The Johannesburg-based firm is facing a parliamentary probe over accusations it connived with senior Nigerian officials to move the funds out of the country without complying with the law.
A parliamentary source and local media said the funds were allegedly repatriated between 2006 and this year.
“We would like to reiterate that at no point did MTN Nigeria (MTNN) illegally repatriate funds out of Nigeria or collaborate with Nigerians to loot the external reserves of the country,” Ferdinand Moolman, chief executive officer of MTNN, told the Senate hearing in Abuja on Thursday.

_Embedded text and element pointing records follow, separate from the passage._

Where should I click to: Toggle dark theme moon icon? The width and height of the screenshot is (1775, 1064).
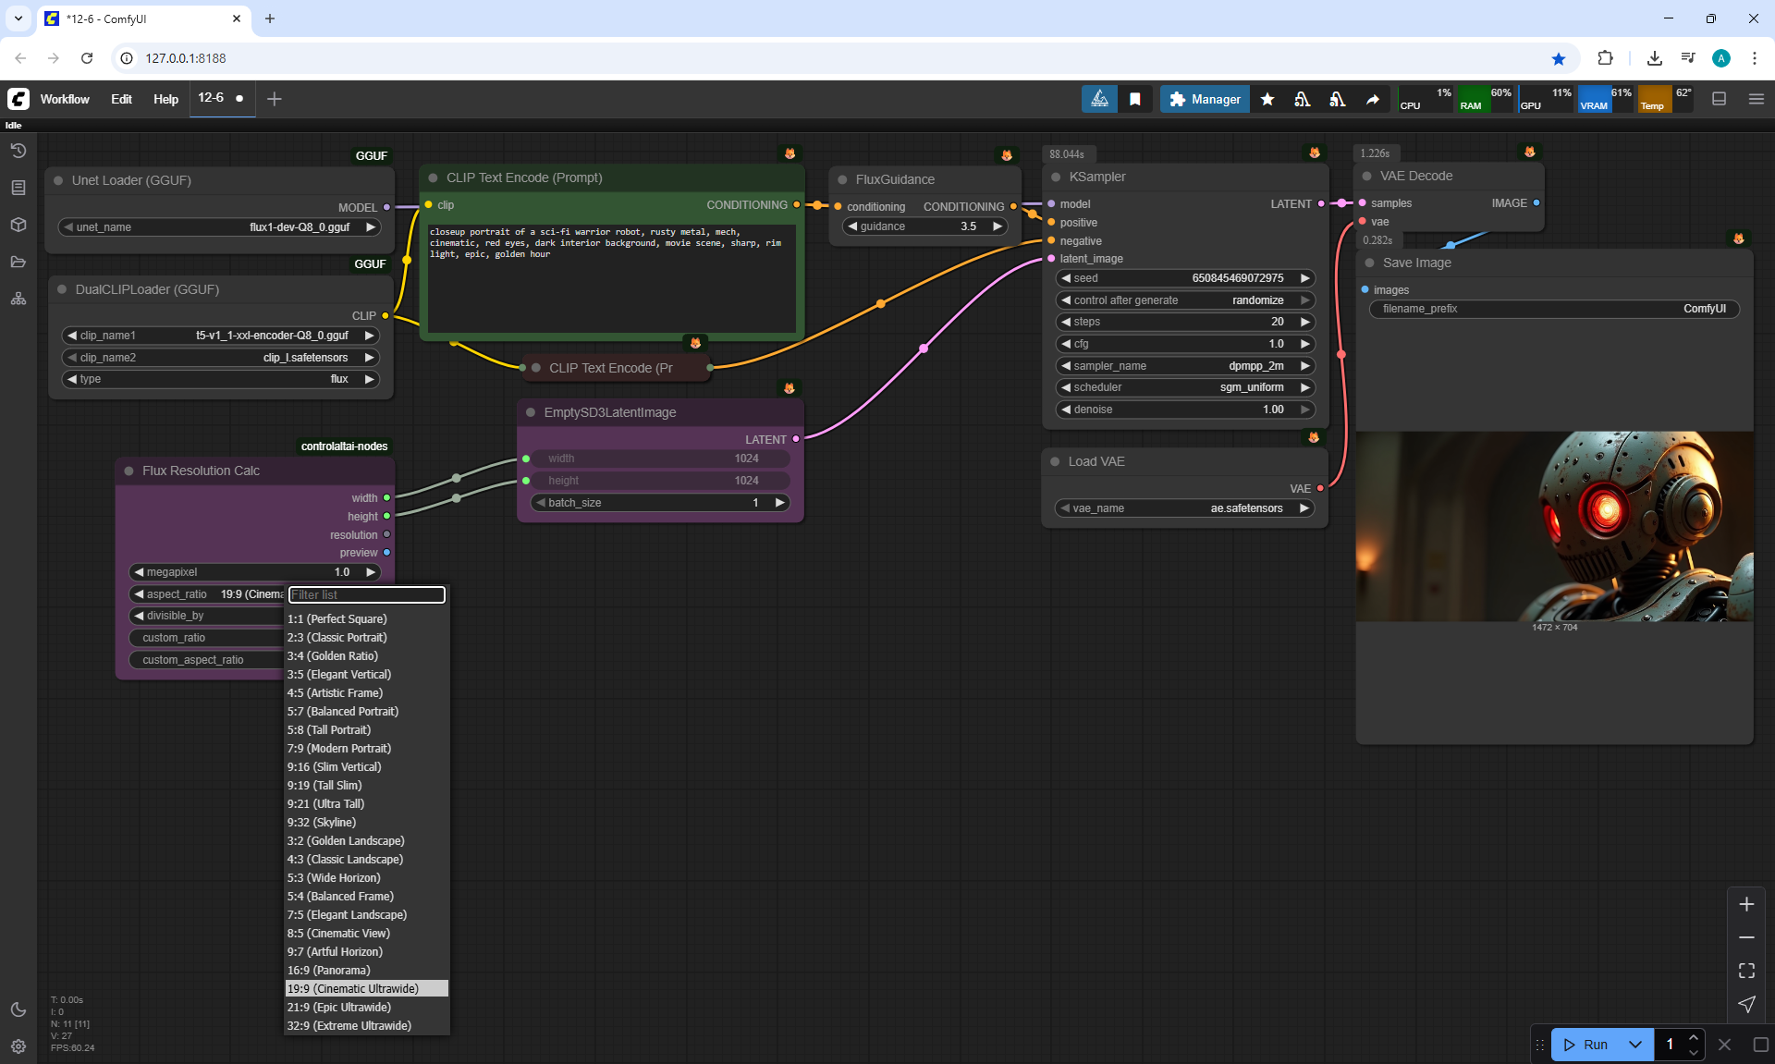[x=18, y=1009]
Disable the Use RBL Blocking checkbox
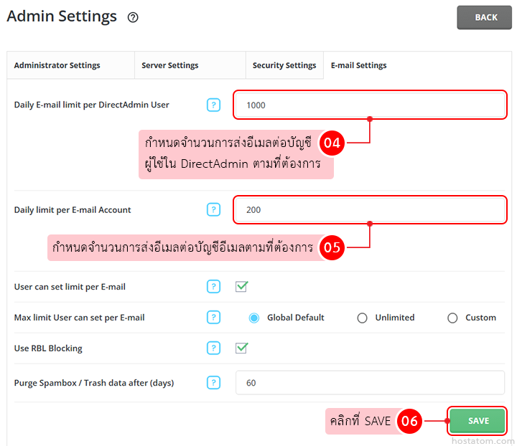517x446 pixels. point(242,348)
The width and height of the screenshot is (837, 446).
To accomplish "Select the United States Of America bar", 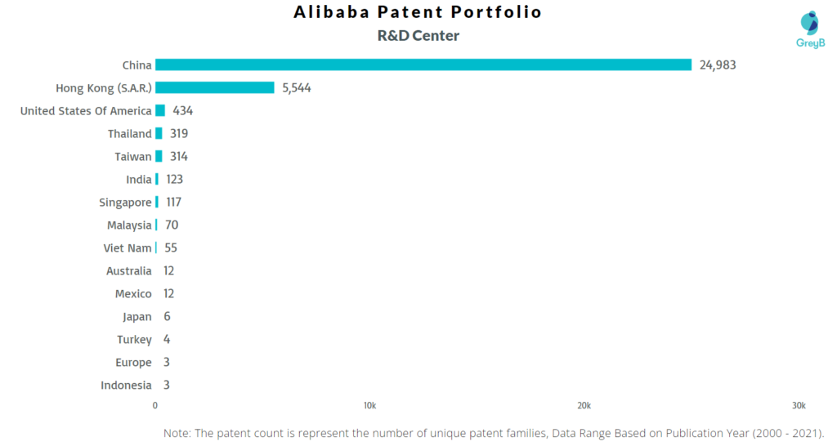I will coord(160,110).
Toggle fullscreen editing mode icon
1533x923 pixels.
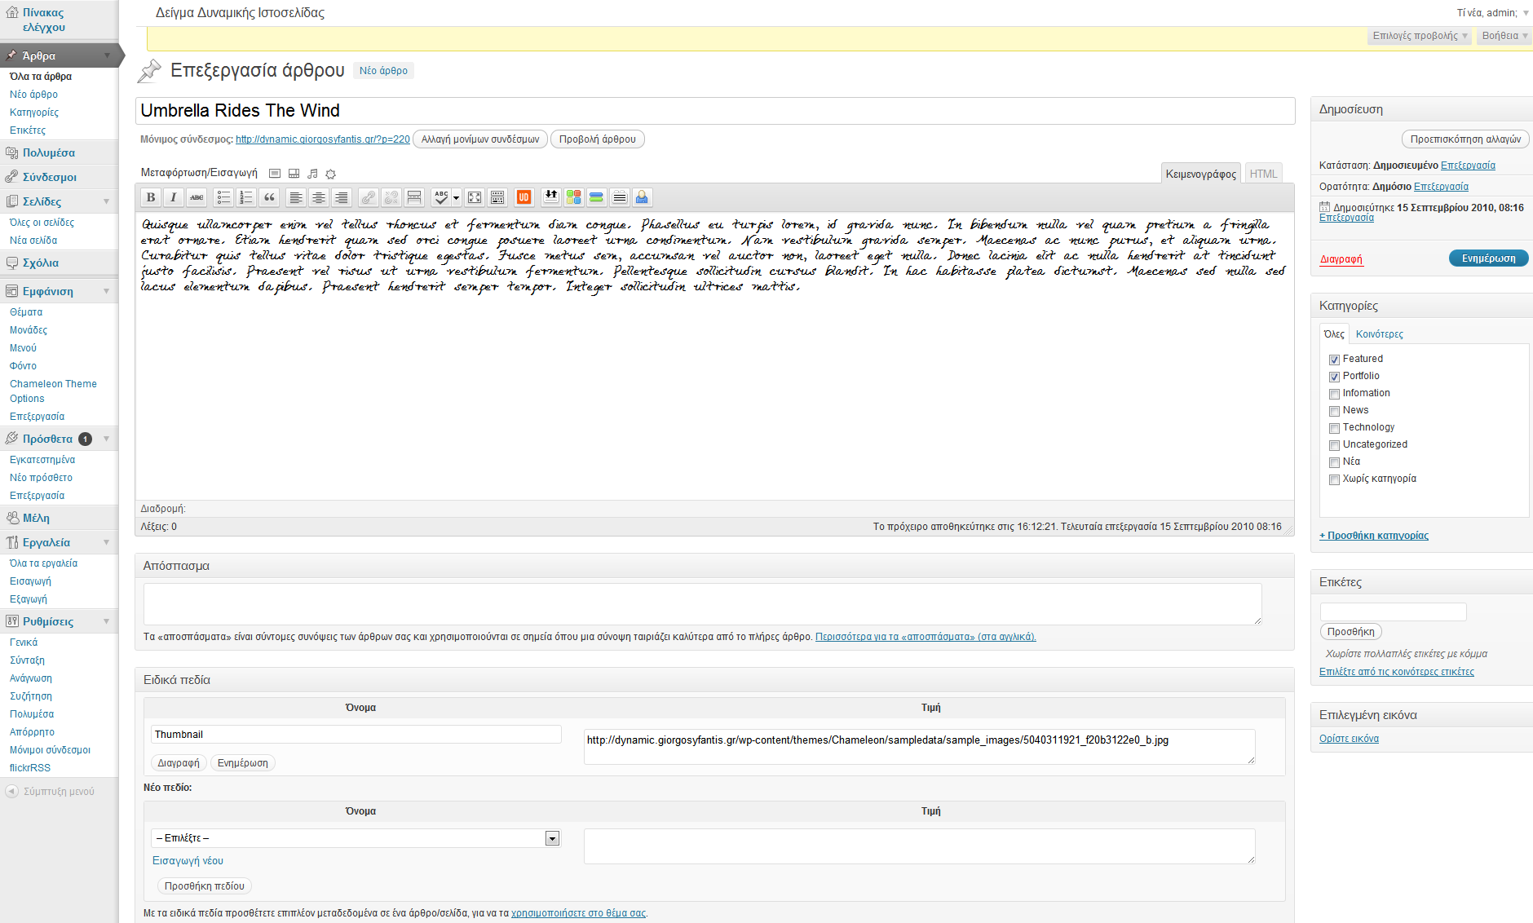[475, 197]
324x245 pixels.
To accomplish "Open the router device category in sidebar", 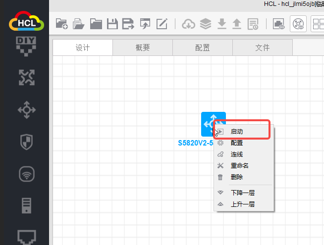I will coord(26,77).
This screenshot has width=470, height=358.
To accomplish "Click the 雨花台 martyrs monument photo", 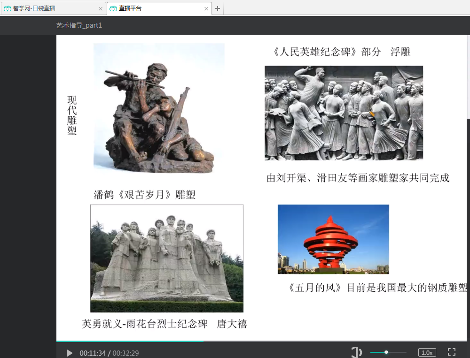I will [166, 258].
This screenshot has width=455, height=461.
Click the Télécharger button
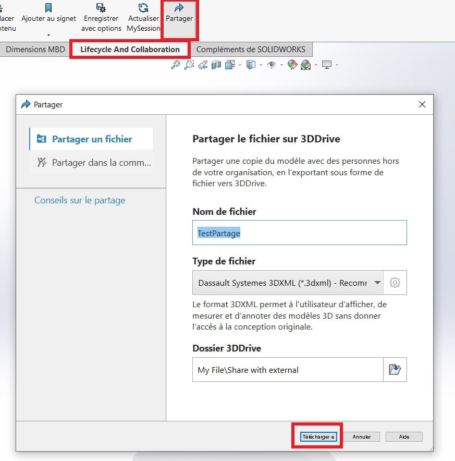click(x=318, y=436)
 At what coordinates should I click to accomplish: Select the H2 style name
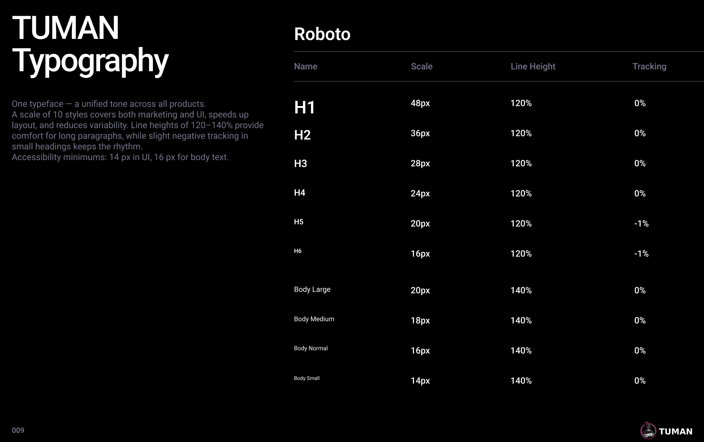point(302,135)
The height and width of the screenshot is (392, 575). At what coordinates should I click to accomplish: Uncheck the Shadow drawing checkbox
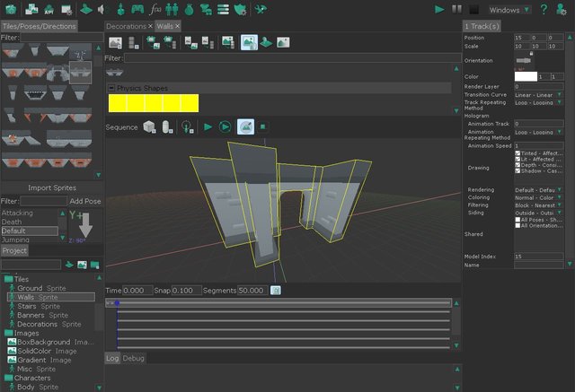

“MTNN is a Nigerian company and is proud to be conducting business in Nigeria. It therefore categorically refutes any accusations of money laundering, economic sabotage or tax evasion levied against it,” he added.
Moolman said all monies repatriated by the company were in respect of dividend payments and capital divestment originating from legitimate foreign direct investment.
“The dividend payments were made to shareholders who imported foreign capital for investment in MTNN,” he said.
Moolman also exonerated Nigeria’s Trade and Investment Minister Okechukwu Elenemah from the alleged capital flight.
“We would like to state that Dr Elenemah has never been a director or shareholder of MTNN,” he said, adding that the minister had not connived with the company to move funds out of Nigeria.
However, the Nigerian parliamentary has said it will probe MTN following a motion last month by Dino Melaye, a senator from central, Kogi state, which called for MTN to be investigated over the alleged illegal transfers.
Four local banks were also alleged to have been used to move the funds with the help of the trade minister.
The probe is the latest setback to hit MTN in Nigeria.
The firm was last year slammed with a $3.9 billion fine for failing to cut off 5.1 million unregistered SIM cards, amid fears that some of the affected lines were being used by Boko Haram insurgents.
The conflict sparked by the jihadist group has left at least 20,000 dead and forced more than 2.6 million people from their homes since 2009.
In June, MTN announced that following negotiations with the Nigerian authorities, it had agreed to pay $1.7 billion as a final settlement.
MTN is the largest mobile phone firm in Nigeria, and the country accounts for a third of the group’s total revenue.
MTN threatened to pull out during the SIM card row, before the fine was reduced by nearly 70 percent.
Relations between Nigeria and South Africa, the continent’s two economic powerhouses, have been strained over recent years on issues including economic rivalry and political friction.
South Africa’s growth has been undermined by the slowdown in China and falling commodity prices. Nigeria, the continent’s top oil producer, has suffered from low oil prices, leading it into recession.